╔══

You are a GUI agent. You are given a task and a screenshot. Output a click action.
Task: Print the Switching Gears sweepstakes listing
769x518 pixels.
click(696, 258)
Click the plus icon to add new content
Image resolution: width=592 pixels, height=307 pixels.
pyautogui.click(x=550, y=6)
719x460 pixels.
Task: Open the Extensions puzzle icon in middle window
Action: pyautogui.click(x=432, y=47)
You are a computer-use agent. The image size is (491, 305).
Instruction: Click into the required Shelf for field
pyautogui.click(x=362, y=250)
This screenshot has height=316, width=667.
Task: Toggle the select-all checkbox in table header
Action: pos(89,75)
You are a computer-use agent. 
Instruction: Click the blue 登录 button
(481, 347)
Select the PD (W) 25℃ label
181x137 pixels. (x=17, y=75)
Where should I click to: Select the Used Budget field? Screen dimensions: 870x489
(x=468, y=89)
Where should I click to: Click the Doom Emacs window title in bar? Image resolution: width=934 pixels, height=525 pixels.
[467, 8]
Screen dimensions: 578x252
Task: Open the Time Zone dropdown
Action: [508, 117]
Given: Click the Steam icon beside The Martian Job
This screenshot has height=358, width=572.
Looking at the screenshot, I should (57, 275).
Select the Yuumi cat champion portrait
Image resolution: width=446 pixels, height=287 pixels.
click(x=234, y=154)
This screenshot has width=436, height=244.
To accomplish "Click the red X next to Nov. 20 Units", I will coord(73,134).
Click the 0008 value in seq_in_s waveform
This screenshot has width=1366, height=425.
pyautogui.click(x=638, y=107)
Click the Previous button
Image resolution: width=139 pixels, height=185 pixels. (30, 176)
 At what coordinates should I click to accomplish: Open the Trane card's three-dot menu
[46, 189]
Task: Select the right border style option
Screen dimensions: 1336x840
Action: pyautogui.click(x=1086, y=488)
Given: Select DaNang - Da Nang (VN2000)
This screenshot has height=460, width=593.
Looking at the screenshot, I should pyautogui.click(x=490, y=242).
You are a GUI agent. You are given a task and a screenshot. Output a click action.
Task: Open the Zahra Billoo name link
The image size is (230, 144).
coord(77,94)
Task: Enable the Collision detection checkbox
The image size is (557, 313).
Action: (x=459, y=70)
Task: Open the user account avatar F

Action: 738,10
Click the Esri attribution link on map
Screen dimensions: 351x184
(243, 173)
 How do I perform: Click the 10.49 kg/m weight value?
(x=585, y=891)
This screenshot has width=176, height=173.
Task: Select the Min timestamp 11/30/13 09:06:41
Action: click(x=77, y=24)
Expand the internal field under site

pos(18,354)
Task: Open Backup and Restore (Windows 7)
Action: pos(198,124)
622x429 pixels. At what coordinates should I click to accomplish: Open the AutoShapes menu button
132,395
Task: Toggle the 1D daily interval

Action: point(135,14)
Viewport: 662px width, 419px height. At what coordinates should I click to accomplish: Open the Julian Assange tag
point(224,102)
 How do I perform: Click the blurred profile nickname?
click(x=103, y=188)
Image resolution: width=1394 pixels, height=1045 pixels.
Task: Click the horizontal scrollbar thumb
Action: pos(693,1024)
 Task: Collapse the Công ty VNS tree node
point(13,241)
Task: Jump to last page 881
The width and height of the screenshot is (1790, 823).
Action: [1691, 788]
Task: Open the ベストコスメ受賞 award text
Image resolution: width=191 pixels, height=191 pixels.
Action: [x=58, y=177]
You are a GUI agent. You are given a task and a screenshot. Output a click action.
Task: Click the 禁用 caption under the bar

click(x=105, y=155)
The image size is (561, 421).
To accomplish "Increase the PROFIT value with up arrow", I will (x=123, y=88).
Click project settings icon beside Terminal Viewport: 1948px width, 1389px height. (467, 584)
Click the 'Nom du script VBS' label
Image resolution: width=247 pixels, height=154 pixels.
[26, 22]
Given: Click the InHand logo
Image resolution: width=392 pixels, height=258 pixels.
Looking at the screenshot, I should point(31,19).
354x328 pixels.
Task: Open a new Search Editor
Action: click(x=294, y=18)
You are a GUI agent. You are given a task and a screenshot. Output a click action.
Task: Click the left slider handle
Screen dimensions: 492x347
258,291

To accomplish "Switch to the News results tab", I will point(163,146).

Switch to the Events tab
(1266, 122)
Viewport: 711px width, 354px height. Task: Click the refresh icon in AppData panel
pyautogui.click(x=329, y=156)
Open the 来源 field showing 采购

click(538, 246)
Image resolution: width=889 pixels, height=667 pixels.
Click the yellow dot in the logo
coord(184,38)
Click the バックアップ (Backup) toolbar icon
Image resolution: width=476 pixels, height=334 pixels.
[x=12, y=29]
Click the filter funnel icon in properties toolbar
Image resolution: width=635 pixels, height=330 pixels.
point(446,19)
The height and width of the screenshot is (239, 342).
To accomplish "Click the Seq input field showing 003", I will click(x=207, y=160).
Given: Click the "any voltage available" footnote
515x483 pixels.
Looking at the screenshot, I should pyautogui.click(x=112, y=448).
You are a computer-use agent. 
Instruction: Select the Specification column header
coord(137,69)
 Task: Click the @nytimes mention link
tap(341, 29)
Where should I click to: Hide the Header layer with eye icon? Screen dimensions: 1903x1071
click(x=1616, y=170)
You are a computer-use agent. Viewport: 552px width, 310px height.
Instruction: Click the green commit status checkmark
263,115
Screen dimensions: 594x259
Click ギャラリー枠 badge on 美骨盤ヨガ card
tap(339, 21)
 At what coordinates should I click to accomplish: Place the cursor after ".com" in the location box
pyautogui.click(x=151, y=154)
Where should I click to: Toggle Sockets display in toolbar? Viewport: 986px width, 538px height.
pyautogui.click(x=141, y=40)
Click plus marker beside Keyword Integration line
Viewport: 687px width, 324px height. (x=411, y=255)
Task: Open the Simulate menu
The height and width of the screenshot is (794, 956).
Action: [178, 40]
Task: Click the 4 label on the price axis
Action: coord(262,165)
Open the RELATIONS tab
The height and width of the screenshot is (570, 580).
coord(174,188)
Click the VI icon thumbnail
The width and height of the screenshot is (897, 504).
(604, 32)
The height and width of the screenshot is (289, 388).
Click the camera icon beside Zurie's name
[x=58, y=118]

╚══

> _WHAT IS NEEDED_: Please quote all of the rows above verbatim, line for line.

> _THE REPLY_:
You are a GUI agent. You are given a task and a screenshot. Output a click action.
Task: Print the Switching Gears sweepstakes listing
769x518 pixels.
click(696, 258)
Click the plus icon to add new content
Image resolution: width=592 pixels, height=307 pixels.
pyautogui.click(x=550, y=6)
719x460 pixels.
Task: Open the Extensions puzzle icon in middle window
Action: pyautogui.click(x=432, y=47)
You are a computer-use agent. The image size is (491, 305).
Instruction: Click into the required Shelf for field
pyautogui.click(x=362, y=250)
This screenshot has height=316, width=667.
Task: Toggle the select-all checkbox in table header
Action: pos(89,75)
You are a computer-use agent. 
Instruction: Click the blue 登录 button
(481, 347)
Select the PD (W) 25℃ label
181x137 pixels. (x=17, y=75)
Where should I click to: Select the Used Budget field? Screen dimensions: 870x489
(x=468, y=89)
Where should I click to: Click the Doom Emacs window title in bar? Image resolution: width=934 pixels, height=525 pixels.
[467, 8]
Screen dimensions: 578x252
Task: Open the Time Zone dropdown
Action: [508, 117]
Given: Click the Steam icon beside The Martian Job
This screenshot has height=358, width=572.
Looking at the screenshot, I should (57, 275).
Select the Yuumi cat champion portrait
Image resolution: width=446 pixels, height=287 pixels.
click(x=234, y=154)
This screenshot has width=436, height=244.
To accomplish "Click the red X next to Nov. 20 Units", I will coord(73,134).
Click the 0008 value in seq_in_s waveform
This screenshot has width=1366, height=425.
pyautogui.click(x=638, y=107)
Click the Previous button
Image resolution: width=139 pixels, height=185 pixels. (30, 176)
 At what coordinates should I click to accomplish: Open the Trane card's three-dot menu
[46, 189]
Task: Select the right border style option
Screen dimensions: 1336x840
Action: pyautogui.click(x=1086, y=488)
Given: Select DaNang - Da Nang (VN2000)
This screenshot has height=460, width=593.
Looking at the screenshot, I should pyautogui.click(x=490, y=242).
You are a GUI agent. You are given a task and a screenshot. Output a click action.
Task: Open the Zahra Billoo name link
The image size is (230, 144).
coord(77,94)
Task: Enable the Collision detection checkbox
The image size is (557, 313).
Action: (x=459, y=70)
Task: Open the user account avatar F

Action: 738,10
Click the Esri attribution link on map
Screen dimensions: 351x184
(243, 173)
 How do I perform: Click the 10.49 kg/m weight value?
(x=585, y=891)
This screenshot has width=176, height=173.
Task: Select the Min timestamp 11/30/13 09:06:41
Action: click(x=77, y=24)
Expand the internal field under site

pos(18,354)
Task: Open Backup and Restore (Windows 7)
Action: pos(198,124)
622x429 pixels. At what coordinates should I click to accomplish: Open the AutoShapes menu button
132,395
Task: Toggle the 1D daily interval

Action: point(135,14)
Viewport: 662px width, 419px height. At what coordinates should I click to accomplish: Open the Julian Assange tag
point(224,102)
 How do I perform: Click the blurred profile nickname?
click(x=103, y=188)
Image resolution: width=1394 pixels, height=1045 pixels.
Task: Click the horizontal scrollbar thumb
Action: pos(693,1024)
 Task: Collapse the Công ty VNS tree node
point(13,241)
Task: Jump to last page 881
The width and height of the screenshot is (1790, 823).
Action: [1691, 788]
Task: Open the ベストコスメ受賞 award text
Image resolution: width=191 pixels, height=191 pixels.
Action: [x=58, y=177]
You are a GUI agent. You are given a task and a screenshot. Output a click action.
Task: Click the 禁用 caption under the bar

click(x=105, y=155)
The image size is (561, 421).
To accomplish "Increase the PROFIT value with up arrow", I will (x=123, y=88).
Click project settings icon beside Terminal Viewport: 1948px width, 1389px height. (467, 584)
Click the 'Nom du script VBS' label
Image resolution: width=247 pixels, height=154 pixels.
[26, 22]
Given: Click the InHand logo
Image resolution: width=392 pixels, height=258 pixels.
Looking at the screenshot, I should point(31,19).
354x328 pixels.
Task: Open a new Search Editor
Action: click(x=294, y=18)
You are a GUI agent. You are given a task and a screenshot. Output a click action.
Task: Click the left slider handle
Screen dimensions: 492x347
258,291

To accomplish "Switch to the News results tab", I will point(163,146).

Switch to the Events tab
(1266, 122)
Viewport: 711px width, 354px height. Task: Click the refresh icon in AppData panel
pyautogui.click(x=329, y=156)
Open the 来源 field showing 采购

click(538, 246)
Image resolution: width=889 pixels, height=667 pixels.
Click the yellow dot in the logo
coord(184,38)
Click the バックアップ (Backup) toolbar icon
Image resolution: width=476 pixels, height=334 pixels.
[x=12, y=29]
Click the filter funnel icon in properties toolbar
Image resolution: width=635 pixels, height=330 pixels.
point(446,19)
The height and width of the screenshot is (239, 342).
To accomplish "Click the Seq input field showing 003", I will click(x=207, y=160).
Given: Click the "any voltage available" footnote
515x483 pixels.
Looking at the screenshot, I should pyautogui.click(x=112, y=448).
You are a computer-use agent. 
Instruction: Select the Specification column header
coord(137,69)
 Task: Click the @nytimes mention link
tap(341, 29)
Where should I click to: Hide the Header layer with eye icon? Screen dimensions: 1903x1071
click(x=1616, y=170)
You are a computer-use agent. Viewport: 552px width, 310px height.
Instruction: Click the green commit status checkmark
263,115
Screen dimensions: 594x259
Click ギャラリー枠 badge on 美骨盤ヨガ card
tap(339, 21)
 At what coordinates should I click to accomplish: Place the cursor after ".com" in the location box
pyautogui.click(x=151, y=154)
Where should I click to: Toggle Sockets display in toolbar? Viewport: 986px width, 538px height.
pyautogui.click(x=141, y=40)
Click plus marker beside Keyword Integration line
Viewport: 687px width, 324px height. (x=411, y=255)
Task: Open the Simulate menu
The height and width of the screenshot is (794, 956).
Action: [178, 40]
Task: Click the 4 label on the price axis
Action: coord(262,165)
Open the RELATIONS tab
The height and width of the screenshot is (570, 580).
coord(174,188)
Click the VI icon thumbnail
The width and height of the screenshot is (897, 504).
(604, 32)
The height and width of the screenshot is (289, 388).
Click the camera icon beside Zurie's name
[x=58, y=118]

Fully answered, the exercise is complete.